Ahmet Kuru

Personal information
- Date of birth: 23 April 1982 (age 44)
- Place of birth: Rotenburg an der Wümme, West Germany
- Height: 1.78 m (5 ft 10 in)
- Position: Striker

Youth career
- 0000–1997: Rotenburger SV
- 1997–2001: Werder Bremen

Senior career*
- Years: Team / Apps / (Gls)
- 2001–2004: Werder Bremen II / 66 / (22)
- 2004–2006: Eintracht Braunschweig / 80 / (31)
- 2006–2008: FC St.

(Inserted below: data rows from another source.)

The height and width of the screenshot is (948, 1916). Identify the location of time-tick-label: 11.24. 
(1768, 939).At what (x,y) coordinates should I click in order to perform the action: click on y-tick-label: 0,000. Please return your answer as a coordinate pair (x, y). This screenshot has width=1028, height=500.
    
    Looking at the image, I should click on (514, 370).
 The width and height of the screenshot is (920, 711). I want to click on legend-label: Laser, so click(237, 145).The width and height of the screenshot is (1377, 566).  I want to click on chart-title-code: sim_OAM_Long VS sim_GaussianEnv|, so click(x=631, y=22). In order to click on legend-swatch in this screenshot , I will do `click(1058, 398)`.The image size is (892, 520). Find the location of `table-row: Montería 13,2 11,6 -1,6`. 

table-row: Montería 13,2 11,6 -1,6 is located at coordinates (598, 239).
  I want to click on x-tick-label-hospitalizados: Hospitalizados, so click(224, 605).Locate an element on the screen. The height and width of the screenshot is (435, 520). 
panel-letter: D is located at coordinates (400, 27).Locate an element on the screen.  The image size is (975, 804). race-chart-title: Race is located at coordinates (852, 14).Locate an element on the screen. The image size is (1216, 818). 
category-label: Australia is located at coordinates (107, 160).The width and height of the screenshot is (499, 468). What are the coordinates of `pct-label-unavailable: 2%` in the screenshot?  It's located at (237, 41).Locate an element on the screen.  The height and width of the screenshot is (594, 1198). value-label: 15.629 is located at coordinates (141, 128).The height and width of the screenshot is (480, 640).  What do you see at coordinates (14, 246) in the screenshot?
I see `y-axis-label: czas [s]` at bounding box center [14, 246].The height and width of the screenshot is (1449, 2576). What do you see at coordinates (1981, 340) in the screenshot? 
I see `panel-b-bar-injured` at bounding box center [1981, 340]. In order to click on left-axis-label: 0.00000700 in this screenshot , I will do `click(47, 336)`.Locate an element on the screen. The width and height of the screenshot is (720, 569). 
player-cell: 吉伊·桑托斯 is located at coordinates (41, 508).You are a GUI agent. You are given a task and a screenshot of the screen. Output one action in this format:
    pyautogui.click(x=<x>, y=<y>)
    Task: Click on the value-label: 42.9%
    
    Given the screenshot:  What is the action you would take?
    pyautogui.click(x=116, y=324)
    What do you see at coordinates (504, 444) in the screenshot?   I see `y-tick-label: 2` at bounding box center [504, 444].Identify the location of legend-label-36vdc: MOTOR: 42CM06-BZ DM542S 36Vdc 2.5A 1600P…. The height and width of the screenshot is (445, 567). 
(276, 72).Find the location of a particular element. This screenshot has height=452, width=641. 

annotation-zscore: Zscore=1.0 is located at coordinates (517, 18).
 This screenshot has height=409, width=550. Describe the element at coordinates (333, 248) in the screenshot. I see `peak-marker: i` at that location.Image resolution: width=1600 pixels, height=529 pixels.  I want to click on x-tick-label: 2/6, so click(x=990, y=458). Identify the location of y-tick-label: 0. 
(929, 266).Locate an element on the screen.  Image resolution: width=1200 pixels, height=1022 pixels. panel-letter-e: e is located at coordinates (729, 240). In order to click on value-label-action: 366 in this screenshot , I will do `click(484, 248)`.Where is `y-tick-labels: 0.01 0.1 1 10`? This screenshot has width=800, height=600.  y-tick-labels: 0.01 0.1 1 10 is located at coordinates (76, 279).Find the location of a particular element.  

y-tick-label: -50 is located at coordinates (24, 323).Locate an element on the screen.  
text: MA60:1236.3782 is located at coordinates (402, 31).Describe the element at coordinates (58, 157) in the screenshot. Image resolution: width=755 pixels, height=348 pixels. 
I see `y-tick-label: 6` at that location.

Pauli / 20 / (3)
- 2008–2010: Antalyaspor / 23 / (2)
- 2010–2011: Orduspor / 14 / (4)
- 2011–2012: Bozüyükspor / 27 / (10)
- 2012–2014: Bandirmaspor / 47 / (19)
- 2014–2015: Pazarspor / 28 / (8)
- 2015–2016: Orduspor / 18 / (2)
- Total:  / 323 / (101)

= Ahmet Kuru =

Turkish footballer

Ahmet Kuru (born 23 April 1982) is a Turkish former professional footballer who played as a striker.

After coming through Werder Bremen's youth system, he played for the club's reserves, Eintracht Braunschweig, and FC St. Pauli. He went on to spend the rest of his career in Turkey.